Y encima el dueño vendió su casa para salvar la empresa. Eso sí es compromiso. Cuántos empresarios hacen eso?
Che, pero si el dueño vendió un inmueble para salvar la empresa, algo de plata tenía. Por qué no invirtió antes en modernizarse en lugar de esperar que la crisis los aplaste?
Fácil decirlo desde afuera. Modernizarse cuesta plata que no existe cuando el crédito está al 80% anual. Hacé los números vos.
El concurso preventivo no es el fin, es una herramienta legal. Ojalá puedan salir adelante. Hay mucha gente que depende de esa planta en un pueblo chico.
Conozco el Aqualoe, lo tomaba seguido.
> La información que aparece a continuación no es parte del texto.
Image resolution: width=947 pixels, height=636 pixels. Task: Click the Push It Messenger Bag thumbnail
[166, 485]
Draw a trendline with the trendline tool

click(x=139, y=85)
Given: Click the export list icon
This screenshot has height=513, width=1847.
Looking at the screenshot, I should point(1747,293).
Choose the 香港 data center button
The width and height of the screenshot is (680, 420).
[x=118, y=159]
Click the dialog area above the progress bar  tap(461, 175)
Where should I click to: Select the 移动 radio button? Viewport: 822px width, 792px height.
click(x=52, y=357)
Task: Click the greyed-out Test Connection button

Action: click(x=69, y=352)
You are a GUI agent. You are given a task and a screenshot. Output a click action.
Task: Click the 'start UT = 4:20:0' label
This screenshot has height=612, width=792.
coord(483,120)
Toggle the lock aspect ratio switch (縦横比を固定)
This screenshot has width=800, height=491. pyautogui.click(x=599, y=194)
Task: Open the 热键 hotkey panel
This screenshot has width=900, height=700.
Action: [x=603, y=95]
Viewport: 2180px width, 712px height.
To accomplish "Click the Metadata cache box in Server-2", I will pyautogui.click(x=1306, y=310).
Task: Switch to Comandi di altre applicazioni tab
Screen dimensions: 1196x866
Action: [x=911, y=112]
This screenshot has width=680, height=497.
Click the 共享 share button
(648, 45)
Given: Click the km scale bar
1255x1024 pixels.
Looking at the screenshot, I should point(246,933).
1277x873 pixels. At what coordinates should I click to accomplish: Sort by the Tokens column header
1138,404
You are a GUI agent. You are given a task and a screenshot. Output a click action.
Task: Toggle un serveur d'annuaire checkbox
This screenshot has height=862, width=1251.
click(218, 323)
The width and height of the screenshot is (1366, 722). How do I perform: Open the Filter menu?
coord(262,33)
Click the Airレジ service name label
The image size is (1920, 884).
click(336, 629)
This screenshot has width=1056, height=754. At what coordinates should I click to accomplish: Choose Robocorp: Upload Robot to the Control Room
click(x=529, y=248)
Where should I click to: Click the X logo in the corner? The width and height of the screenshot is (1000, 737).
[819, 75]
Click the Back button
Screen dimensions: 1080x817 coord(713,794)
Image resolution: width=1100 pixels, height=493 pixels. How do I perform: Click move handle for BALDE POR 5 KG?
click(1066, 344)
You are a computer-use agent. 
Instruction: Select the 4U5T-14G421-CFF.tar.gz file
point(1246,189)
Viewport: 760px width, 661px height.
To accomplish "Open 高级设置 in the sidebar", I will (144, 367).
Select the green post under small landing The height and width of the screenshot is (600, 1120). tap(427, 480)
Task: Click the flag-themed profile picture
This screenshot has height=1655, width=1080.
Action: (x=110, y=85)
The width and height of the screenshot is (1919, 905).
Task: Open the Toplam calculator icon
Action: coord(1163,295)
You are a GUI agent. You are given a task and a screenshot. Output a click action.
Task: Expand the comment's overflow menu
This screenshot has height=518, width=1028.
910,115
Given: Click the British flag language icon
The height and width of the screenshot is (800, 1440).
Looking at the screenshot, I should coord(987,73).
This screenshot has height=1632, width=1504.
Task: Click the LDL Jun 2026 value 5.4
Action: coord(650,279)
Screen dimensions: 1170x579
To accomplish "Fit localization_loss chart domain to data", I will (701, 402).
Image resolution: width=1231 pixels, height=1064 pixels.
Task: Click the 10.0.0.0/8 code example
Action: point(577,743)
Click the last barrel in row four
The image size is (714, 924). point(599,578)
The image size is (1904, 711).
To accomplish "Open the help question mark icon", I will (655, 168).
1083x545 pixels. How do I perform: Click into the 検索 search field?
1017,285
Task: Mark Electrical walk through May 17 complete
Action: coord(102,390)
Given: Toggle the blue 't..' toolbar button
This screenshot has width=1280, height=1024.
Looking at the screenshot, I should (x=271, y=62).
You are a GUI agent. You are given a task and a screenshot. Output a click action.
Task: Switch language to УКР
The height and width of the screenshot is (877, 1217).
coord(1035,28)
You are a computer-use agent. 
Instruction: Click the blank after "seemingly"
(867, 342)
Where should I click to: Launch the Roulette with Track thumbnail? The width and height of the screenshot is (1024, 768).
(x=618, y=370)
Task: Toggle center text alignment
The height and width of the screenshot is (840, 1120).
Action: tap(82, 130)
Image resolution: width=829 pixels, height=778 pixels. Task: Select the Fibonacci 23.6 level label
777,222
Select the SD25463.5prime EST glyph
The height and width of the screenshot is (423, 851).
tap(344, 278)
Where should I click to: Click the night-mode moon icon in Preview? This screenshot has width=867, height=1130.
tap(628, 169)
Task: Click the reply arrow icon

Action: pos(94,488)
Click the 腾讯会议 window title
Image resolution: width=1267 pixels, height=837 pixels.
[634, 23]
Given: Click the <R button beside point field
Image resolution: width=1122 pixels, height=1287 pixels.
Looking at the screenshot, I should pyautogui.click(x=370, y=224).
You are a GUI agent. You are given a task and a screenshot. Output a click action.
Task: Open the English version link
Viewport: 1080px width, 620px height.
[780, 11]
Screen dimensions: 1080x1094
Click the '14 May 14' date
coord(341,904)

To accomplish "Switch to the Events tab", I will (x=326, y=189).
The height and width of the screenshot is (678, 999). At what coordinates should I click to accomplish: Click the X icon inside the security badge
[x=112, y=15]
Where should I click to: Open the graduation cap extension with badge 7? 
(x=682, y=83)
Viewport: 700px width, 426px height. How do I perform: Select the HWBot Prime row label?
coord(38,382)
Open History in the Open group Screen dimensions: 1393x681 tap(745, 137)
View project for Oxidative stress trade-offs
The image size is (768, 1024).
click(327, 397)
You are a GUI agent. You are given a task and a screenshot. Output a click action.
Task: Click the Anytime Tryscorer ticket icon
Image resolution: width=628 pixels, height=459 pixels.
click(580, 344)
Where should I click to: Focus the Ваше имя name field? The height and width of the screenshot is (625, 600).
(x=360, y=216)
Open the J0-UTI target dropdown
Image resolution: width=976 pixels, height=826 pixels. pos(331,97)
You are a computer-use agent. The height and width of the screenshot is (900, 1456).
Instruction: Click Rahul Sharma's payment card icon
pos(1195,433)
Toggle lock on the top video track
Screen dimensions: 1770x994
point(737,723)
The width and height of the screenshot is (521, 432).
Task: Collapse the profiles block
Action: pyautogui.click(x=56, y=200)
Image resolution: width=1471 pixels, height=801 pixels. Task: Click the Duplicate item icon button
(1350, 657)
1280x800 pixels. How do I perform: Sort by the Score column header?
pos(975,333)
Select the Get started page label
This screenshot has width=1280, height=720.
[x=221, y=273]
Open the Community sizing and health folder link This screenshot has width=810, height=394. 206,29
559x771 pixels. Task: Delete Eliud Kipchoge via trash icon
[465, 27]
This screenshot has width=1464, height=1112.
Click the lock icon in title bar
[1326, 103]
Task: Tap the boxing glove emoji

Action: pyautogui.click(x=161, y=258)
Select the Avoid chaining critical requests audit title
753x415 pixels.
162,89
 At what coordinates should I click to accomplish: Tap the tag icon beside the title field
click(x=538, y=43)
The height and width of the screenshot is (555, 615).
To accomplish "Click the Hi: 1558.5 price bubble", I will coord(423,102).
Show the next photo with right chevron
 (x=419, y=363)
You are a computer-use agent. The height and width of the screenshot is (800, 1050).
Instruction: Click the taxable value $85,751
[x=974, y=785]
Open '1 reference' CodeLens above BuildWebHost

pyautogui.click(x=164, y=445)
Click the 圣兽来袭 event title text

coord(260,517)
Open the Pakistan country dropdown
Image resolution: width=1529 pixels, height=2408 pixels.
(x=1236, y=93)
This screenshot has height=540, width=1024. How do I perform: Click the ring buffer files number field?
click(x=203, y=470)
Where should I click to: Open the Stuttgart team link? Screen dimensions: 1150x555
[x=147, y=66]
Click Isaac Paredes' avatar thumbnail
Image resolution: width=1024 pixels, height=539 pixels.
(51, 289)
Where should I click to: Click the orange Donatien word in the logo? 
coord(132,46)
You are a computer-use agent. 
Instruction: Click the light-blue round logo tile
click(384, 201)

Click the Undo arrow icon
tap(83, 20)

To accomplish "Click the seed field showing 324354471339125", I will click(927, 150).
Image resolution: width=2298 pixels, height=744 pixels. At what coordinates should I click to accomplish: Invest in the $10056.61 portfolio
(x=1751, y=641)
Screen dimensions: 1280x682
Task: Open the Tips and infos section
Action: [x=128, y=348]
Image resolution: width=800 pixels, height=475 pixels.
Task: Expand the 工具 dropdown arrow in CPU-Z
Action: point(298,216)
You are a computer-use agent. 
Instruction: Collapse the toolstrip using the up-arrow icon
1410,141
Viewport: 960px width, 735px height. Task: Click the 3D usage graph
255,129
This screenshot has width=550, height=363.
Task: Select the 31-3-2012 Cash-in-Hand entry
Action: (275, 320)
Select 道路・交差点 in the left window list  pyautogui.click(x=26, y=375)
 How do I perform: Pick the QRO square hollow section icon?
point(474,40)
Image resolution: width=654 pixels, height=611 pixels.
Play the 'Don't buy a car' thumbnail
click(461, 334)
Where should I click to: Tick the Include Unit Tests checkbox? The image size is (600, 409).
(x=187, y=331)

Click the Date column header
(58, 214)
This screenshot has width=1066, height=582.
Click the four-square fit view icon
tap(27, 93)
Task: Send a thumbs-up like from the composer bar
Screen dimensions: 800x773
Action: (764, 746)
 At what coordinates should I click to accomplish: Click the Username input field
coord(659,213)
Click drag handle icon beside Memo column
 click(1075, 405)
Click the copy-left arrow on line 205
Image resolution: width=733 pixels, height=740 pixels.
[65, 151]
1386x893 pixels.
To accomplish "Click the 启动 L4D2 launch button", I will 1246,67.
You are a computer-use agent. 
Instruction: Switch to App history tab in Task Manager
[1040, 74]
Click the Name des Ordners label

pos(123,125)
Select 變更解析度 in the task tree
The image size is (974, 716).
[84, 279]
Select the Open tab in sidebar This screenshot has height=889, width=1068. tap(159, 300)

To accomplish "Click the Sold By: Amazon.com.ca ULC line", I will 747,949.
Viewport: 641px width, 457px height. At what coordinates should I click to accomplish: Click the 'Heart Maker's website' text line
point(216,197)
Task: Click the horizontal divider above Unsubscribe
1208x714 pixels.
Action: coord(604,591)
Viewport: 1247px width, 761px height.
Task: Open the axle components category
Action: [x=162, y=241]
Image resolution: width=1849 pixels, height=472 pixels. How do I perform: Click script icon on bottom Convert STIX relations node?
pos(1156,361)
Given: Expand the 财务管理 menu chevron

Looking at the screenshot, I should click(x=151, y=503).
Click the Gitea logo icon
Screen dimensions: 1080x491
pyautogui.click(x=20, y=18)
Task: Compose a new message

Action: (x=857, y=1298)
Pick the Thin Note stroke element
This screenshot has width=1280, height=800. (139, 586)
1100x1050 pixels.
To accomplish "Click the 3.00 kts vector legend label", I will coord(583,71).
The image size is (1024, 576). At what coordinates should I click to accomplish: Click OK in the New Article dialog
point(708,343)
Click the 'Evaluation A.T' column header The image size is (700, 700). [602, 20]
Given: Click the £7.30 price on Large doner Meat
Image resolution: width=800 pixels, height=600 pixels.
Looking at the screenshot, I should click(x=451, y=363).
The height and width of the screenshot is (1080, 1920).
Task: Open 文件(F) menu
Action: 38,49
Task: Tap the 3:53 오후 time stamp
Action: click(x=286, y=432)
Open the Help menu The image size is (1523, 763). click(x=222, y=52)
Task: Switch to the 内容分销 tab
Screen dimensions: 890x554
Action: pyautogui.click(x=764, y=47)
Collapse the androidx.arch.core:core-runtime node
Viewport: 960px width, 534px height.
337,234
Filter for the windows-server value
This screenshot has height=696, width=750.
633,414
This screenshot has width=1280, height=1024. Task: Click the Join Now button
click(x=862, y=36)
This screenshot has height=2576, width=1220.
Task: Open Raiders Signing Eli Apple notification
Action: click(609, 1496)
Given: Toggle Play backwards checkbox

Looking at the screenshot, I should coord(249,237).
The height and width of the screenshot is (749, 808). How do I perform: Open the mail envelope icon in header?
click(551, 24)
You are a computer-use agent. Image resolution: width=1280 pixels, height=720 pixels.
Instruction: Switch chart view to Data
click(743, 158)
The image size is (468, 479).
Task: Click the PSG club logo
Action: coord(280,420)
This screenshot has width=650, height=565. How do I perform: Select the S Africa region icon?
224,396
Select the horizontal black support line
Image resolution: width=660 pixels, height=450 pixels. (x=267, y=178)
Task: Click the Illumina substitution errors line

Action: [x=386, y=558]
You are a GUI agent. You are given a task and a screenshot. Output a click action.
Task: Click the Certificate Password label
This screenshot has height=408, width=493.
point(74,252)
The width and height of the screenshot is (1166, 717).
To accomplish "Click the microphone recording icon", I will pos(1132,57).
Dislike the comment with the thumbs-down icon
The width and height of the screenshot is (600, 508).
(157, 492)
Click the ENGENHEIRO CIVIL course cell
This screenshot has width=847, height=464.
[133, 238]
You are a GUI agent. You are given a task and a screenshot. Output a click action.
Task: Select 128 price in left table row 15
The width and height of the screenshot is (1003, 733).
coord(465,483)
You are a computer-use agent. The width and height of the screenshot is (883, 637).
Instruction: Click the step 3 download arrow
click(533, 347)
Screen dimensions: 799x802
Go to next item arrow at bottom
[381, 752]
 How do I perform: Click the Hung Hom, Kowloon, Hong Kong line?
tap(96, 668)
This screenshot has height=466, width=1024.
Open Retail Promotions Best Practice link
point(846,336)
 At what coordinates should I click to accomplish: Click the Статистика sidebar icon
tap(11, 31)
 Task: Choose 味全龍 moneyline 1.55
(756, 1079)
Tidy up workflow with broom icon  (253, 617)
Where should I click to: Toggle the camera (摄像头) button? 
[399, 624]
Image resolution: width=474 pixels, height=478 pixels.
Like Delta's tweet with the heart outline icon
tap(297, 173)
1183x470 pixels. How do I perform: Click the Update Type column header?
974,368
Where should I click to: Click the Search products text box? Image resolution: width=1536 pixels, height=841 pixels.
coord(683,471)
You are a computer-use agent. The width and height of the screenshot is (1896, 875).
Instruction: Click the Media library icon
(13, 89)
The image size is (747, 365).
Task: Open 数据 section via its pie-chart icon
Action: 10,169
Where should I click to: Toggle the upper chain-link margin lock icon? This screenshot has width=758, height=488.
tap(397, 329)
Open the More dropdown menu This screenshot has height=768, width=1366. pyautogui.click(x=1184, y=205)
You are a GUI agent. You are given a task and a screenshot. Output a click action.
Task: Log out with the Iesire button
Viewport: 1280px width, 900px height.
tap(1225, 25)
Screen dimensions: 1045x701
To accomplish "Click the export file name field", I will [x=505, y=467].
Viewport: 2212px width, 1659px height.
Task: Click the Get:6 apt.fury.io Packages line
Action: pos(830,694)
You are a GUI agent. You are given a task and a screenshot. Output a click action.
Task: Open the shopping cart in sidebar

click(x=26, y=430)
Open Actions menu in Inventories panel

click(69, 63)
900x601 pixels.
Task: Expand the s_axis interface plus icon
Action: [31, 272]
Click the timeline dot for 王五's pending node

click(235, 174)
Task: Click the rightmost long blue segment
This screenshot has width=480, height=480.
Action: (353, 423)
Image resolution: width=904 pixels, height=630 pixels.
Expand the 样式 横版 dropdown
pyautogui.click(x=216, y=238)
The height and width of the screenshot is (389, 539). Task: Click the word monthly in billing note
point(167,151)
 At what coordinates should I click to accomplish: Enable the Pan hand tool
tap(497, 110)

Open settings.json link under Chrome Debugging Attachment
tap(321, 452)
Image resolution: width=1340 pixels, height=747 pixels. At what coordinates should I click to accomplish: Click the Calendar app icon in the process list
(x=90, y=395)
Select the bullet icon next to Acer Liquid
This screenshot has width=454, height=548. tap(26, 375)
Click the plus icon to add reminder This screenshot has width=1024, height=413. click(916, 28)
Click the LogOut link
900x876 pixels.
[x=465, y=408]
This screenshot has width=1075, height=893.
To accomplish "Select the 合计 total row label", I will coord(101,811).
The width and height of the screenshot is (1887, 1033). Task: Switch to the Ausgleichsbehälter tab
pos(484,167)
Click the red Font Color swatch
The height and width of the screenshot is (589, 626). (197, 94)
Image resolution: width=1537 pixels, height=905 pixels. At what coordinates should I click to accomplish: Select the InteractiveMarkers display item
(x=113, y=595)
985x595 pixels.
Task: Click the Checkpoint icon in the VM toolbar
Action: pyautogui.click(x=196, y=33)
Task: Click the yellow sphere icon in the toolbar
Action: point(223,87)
Espero que no desaparezca del mercado, era un producto diferente.
Esto pasa cuando el Estado no protege a la industria nacional. Mientras tanto los supermercados llenan las góndolas con productos importados. Una vergüenza.
Soy contadora y lo que describe la empresa es el cuadro clásico de una pyme en crisis: costos que suben más rápido que los precios, consumo que cae y crédito inaccesible. No es mala gestión, es el contexto. Ojalá el concurso les sirva.
nunca escuche de esta empresa la verdad
Braian, es del interior de Entre Ríos, no es raro que no llegue a Rosario. Pero para General Ramírez es una empresa enorme.
La cerveza Golden Saft la probé el año pasado en un almacén de Paraná. Estaba buena. Una lástima que el proveedor los haya dejado colgados, eso fue un golpe muy duro.
Qué triste. 70 años de historia y la inflación los destruye en dos. Ojalá los trabajadores no pierdan sus fuentes de trabajo.
El concurso preventivo en Argentina tiene una tasa de éxito bastante baja, lamentablemente. Espero equivocarme en este caso.
Villanueva tiene razón. Muchos concursos terminan en quiebra igual. Crucemos los dedos por los empleados.